制限だからギリギリ許されていたらしいが、最近これを安定してサーチできるようになったので禁止に叩き込まれた模様。

◎【王宮の勅命】

「どうしてわざわざ二回も殺すんだっ! なぜあのまま死なせてやれなかった!?」というブラックジャックの名言を思い出させてくれたカード。

実は登場してないだけでちゃんと入っていました。
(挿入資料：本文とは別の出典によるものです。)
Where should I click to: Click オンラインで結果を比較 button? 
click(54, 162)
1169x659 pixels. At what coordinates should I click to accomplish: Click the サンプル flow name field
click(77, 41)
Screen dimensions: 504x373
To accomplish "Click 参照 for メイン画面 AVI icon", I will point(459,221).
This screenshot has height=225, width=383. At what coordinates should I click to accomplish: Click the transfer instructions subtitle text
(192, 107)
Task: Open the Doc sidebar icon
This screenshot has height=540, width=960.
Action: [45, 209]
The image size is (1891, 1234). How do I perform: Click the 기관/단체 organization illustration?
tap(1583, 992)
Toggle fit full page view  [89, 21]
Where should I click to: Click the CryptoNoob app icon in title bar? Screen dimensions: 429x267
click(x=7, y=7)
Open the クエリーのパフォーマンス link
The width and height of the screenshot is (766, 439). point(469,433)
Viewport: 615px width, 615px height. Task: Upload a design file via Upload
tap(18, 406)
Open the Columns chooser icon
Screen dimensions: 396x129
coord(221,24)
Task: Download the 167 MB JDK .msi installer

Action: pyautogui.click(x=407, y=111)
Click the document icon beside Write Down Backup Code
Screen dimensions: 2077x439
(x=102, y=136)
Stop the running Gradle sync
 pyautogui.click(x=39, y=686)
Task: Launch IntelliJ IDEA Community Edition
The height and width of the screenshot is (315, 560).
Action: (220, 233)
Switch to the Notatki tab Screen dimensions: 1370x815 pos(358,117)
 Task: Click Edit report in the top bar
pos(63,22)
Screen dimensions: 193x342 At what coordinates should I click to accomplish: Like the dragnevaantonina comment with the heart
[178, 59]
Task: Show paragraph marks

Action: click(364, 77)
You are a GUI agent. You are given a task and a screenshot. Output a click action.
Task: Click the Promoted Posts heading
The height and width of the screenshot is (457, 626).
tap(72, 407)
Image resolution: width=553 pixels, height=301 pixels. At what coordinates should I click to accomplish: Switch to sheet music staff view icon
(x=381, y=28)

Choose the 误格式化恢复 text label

やったぜ。

きっと、遊戯王プレイヤーの誰もがずっと死んでてくれと願ったカードに違いない。
エラッタされて復帰したが、結局効果がぶっ飛んでいた肝心のところが修正されていなかったのでまた禁止に。

その効果は魔法の永続無効。
遊戯王で許されるのは、罠の永続無効ぐらいなものだと思う。
つまり許されなかったので、こいつは再度禁止になった。

たぶんこのカードをエラッタした担当はおハーブをキメてるんだと思う。

エラッタで再度禁止に叩き込まれたのはこのカードが初。
そんな運営が考えなしなカードゲーム、遊戯王は大変楽しいゲームなので、みんな楽しく遊びましょう(白目)

※追記
間違えておりました。
クリッターくんという可哀想なカードもおりました。
今は無事無制限なので、大切にしてあげましょう。